Incidentally this is my 200th post on this blog. Incidentally, it is also almost 2 years after I started this blog (I am 9 days late). I should write something reflective about how my Second Life has changed over the course of the last two years. Maybe humorously highlight some things, successes as well as failures and embarrassments. I should make some insightful comments how the experience of living a Second Life and blogging about it made me richer and a more complete person. I also should add some swashbuckling and bravado, spiced with some innuendo - I'm a guy after all (which reminds me that my friend Marx Dudek made a great compliment by saying she would not be surprised if it turns out my RL player is female). Finally, I should make some bold comments about future endeavours and some prophecies about Second Life.

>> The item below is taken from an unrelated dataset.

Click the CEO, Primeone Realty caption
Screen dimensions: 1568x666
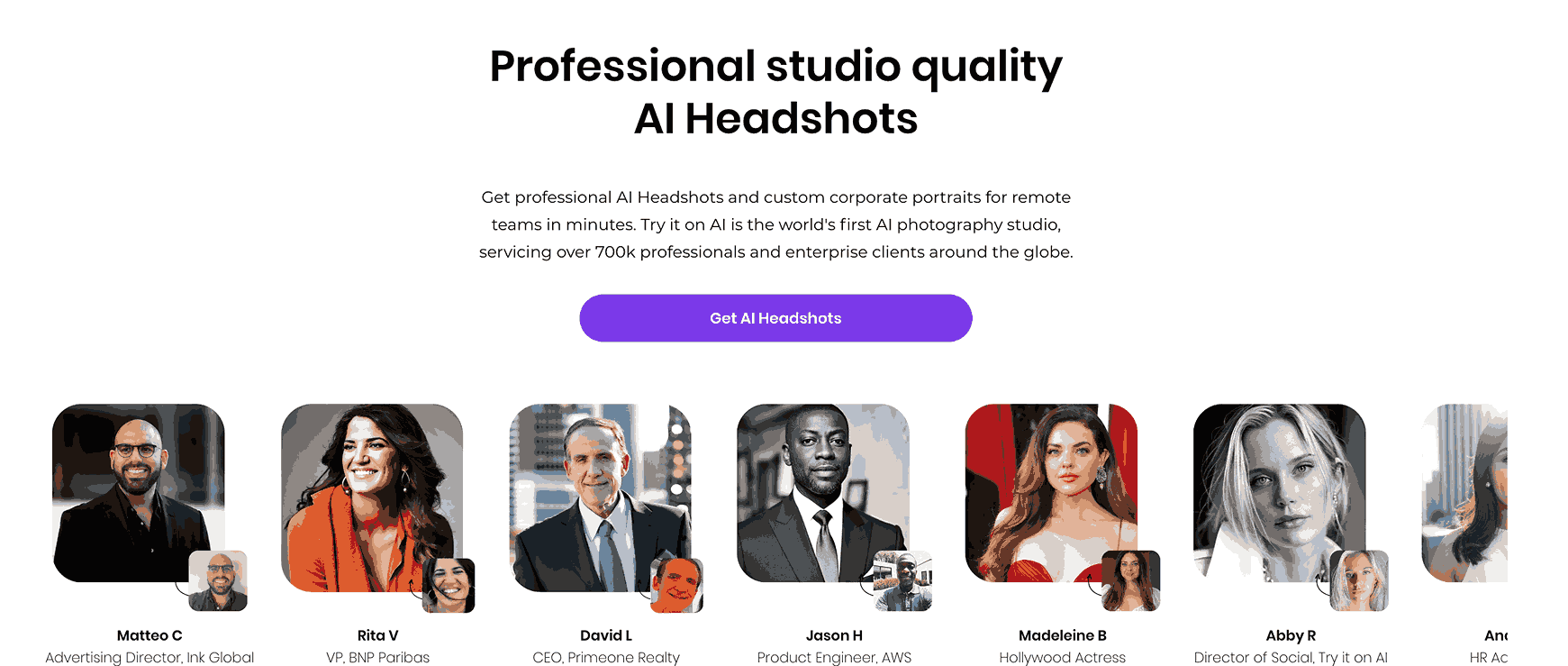pos(606,658)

I won't do nothing of this. At least not in this post. Instead, I talk about the human behind Peter Stindberg.
I am leaving for a vacation on Saturday. This is the first vacation I have in 3 years, the first vacation after I seriously started to get involved in the SL community.
I dreaded the vacation. Some of you know about my challenges in RL - or First Life as I try to remind myself to say. Some of you know about the fragile and burdened state of my relationship, of my depressing situation at work, and of the challenges caused by the condition of a family member. The last vacation ended in a disaster, forcing us to abort it prematurely, coming home ill tempered, not relaxed, and not being able to recover the financial loss due to the cancelling. And even though this was 3 years ago. I could not help but thinking of it, thinking the "what... if" questions.

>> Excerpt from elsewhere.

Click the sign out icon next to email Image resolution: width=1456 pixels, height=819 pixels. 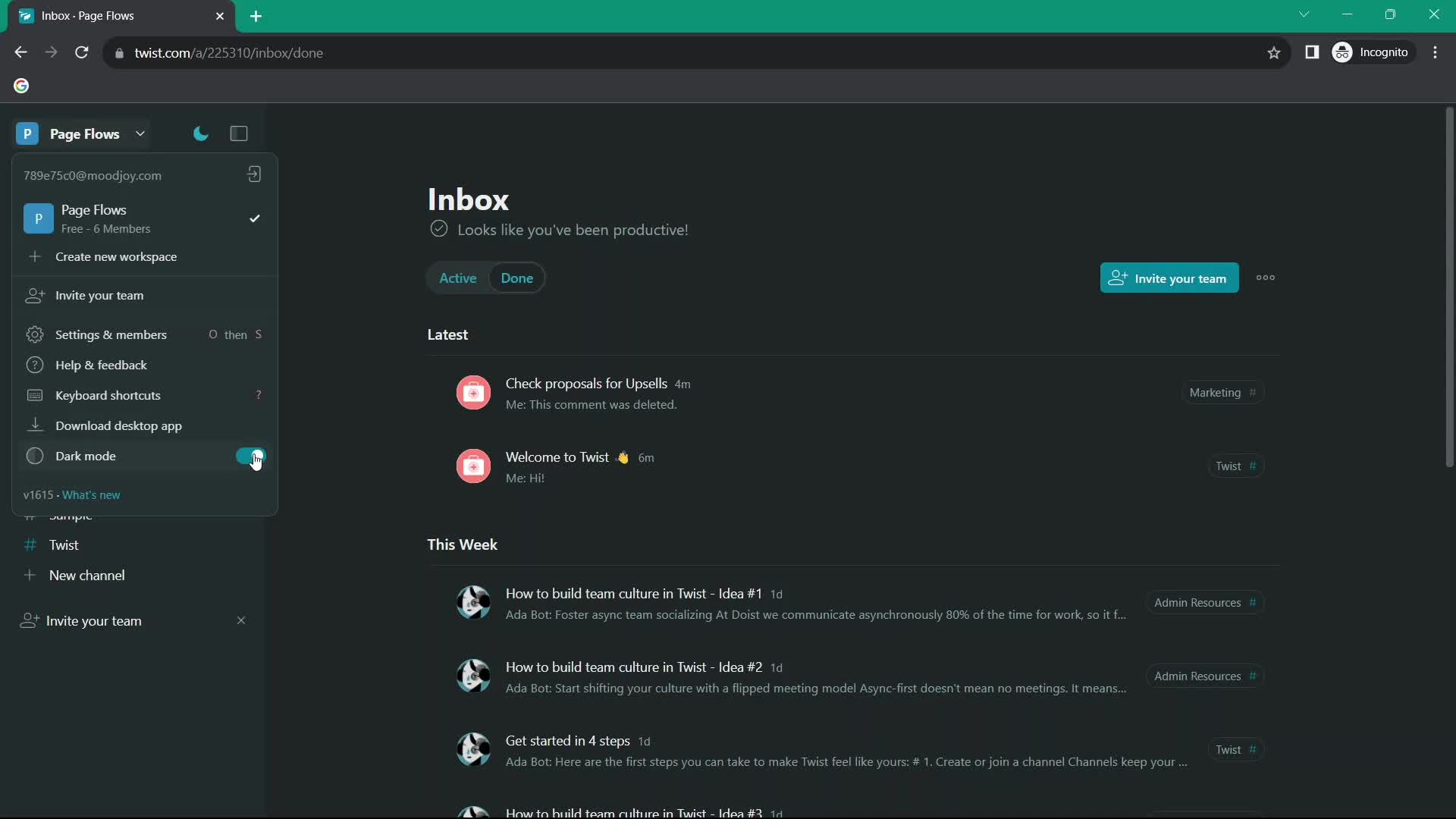pos(253,175)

I dreaded the vacation. At home we can avoid each other when emotions or temper runs high. During the vacation we are forced to stick together all the time, with little room for personal time. Ah, personal time. One of the large, true luxuries. Personal time for you, only you alone. Nobody who wants anything. Nobody who thinks (or has) a right to your time, attention, feedback or work. Not to mention true privacy, and even greater luxury. Hearing the music you want to hear, dance to it and sing loud and false to it without anybody being around.
I dreaded the vacation. Not being able to talk to my friends in SL or GTalk. Not being able to use Plurk or keep up with blogs. No opportunity to conduct my business in SL. We all know SL time flows fast - being out of the loop for two weeks, who knows what might happen?

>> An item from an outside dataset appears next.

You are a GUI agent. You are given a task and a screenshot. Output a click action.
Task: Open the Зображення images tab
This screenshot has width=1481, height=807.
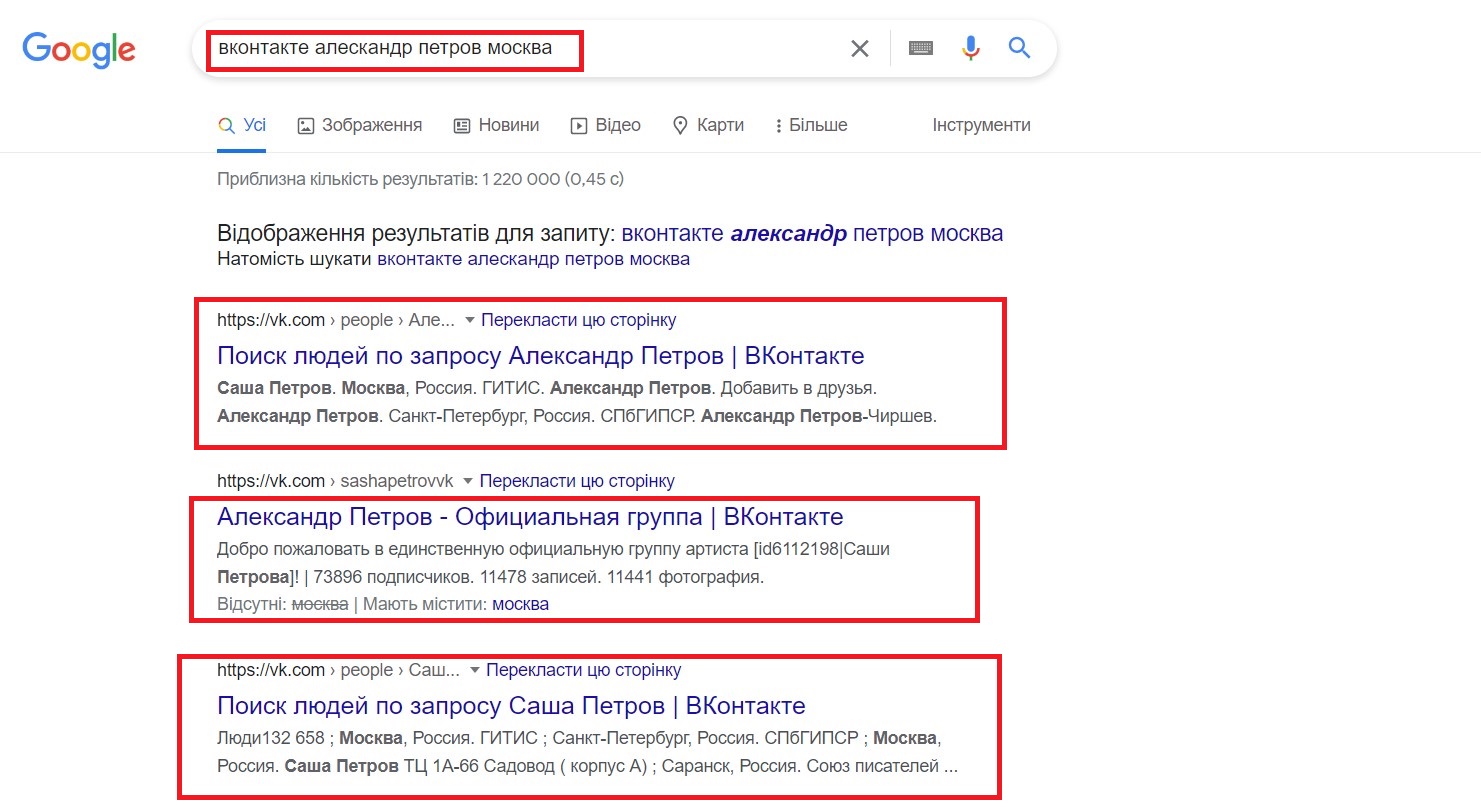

But my human is tired. Exhausted. Shattered. My human lives between a rock and a hard place. My human needs a break. And gradually, in tiny baby steps, I began to look forward to the vacation. Not thinking about my job for two weeks. Getting out of the neighbourhood-mobbing for two weeks. Fresh air, sun. Trying to have positive experiences with the family. There is potential for change, and at least I should try.
My business is taken care of - two trusted persons look after it. I have a digital lifeline that connects me to my digital existence if need arises. I can relax with the feeling to not be cut off. That knowledge alone is good.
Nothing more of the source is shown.